I need a chaperone when I go to Target.
Not because I am going to have my way with the first stockboy who gives me a second look, but because I enter intending to spend $20 and exit with my bank account at least $100 lighter.
I need someone to make sure I don’t buy everything in the place.
On this particular visit to the Hundred-Dollar Store, I was somewhat disciplined. I bought two gifts and the requisite cards. I bought some make-up because my foundations and lipstick are cosmetic Petri dishes.

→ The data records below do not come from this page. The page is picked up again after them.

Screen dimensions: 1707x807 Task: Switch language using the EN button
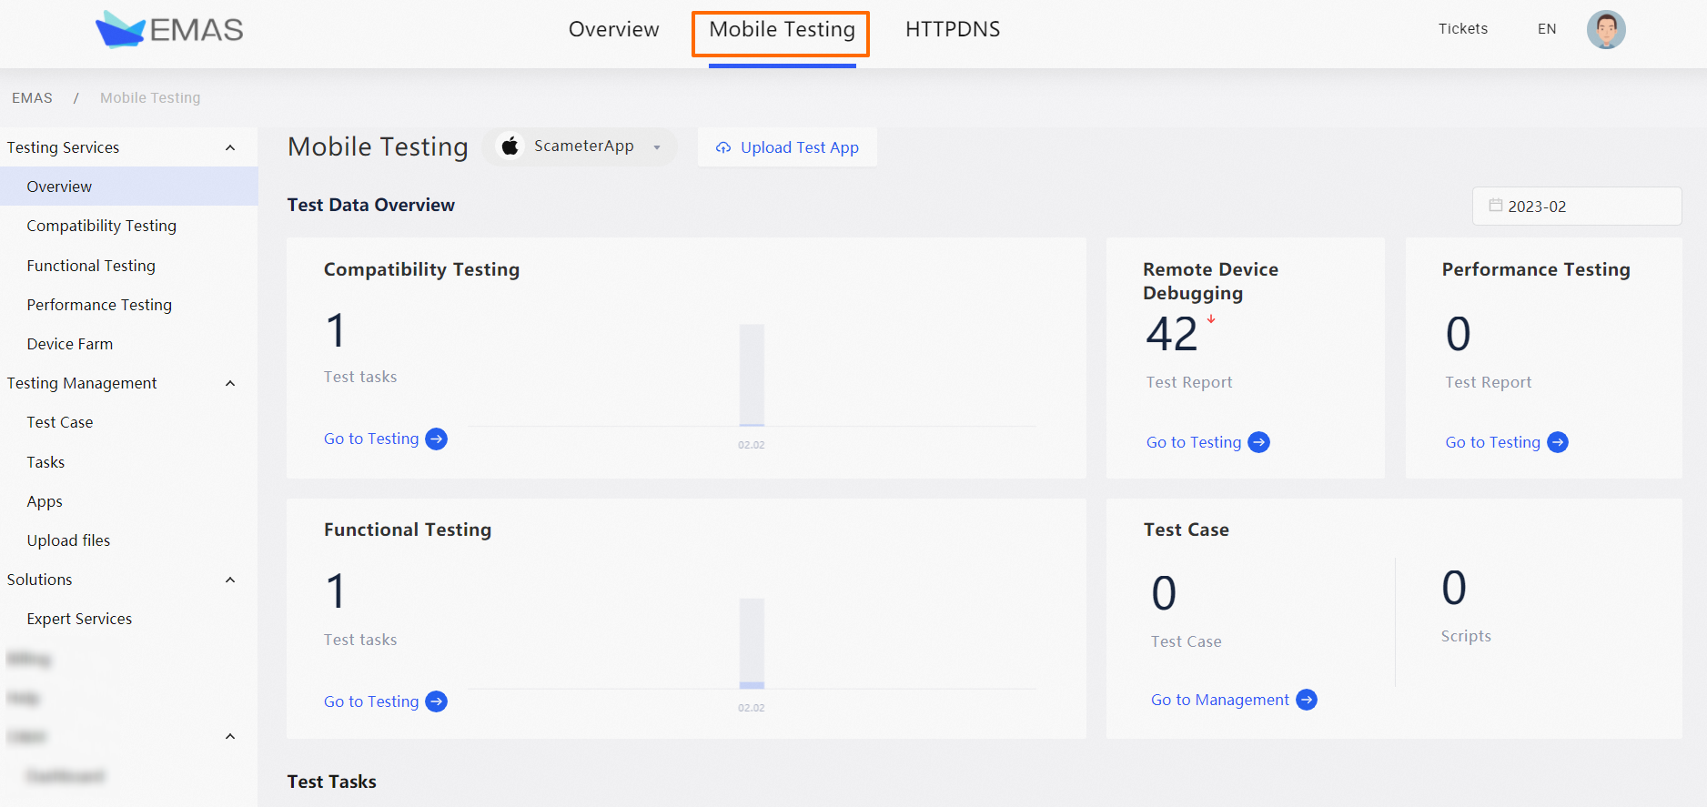point(1547,29)
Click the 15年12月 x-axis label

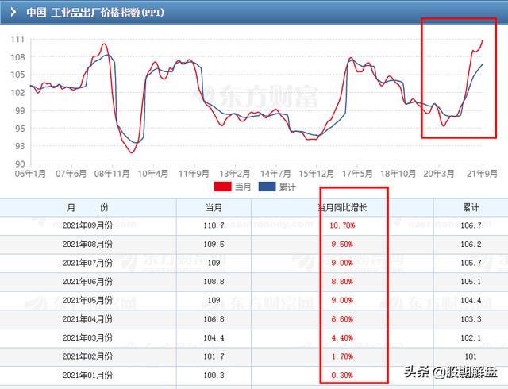click(315, 172)
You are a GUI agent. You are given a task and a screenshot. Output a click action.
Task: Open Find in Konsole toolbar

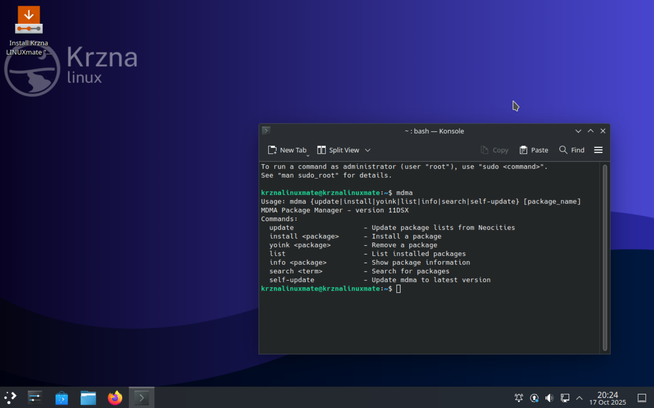tap(572, 150)
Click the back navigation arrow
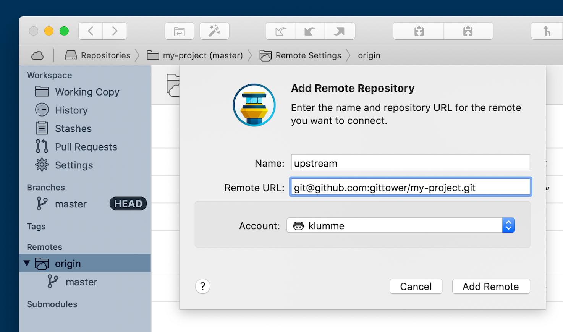 (91, 31)
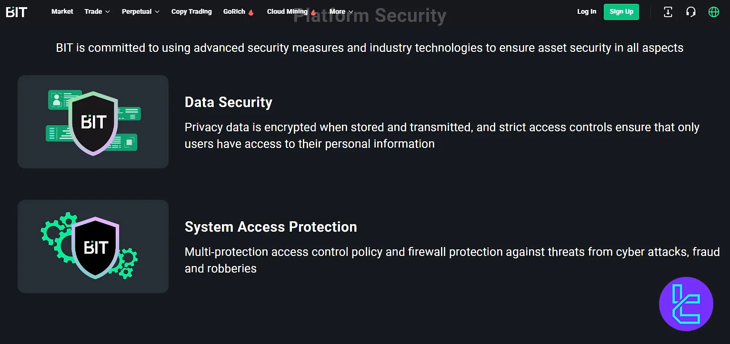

And, of course, some groceries.
Also, because I was so famished I feared I might black out while driving and wrap my car around a lamppost, I decided to get myself a yogurt. Ever the logician, my sleep-deprived, blog-obsessed little brain found it wise to put the majority of items in the child seat, and to stash my perishables -- fruit and yogurt -- in the bottom of the ocean-liner sized cart.
I arrived at the checkout counter feeling pretty fricking proud of myself. It had been a model trip. My bill came to less than $100. The only fail was leaving my tote bags in the car, necessitating plastic bags, i.e. vessels for poopy diapers.
Feeling almost drunkenly self-congratulatory, I pushed my cart to the parking lot and stowed my wares in the trunk. Did I mention I had also scored a parking spot next to the cart return thingie?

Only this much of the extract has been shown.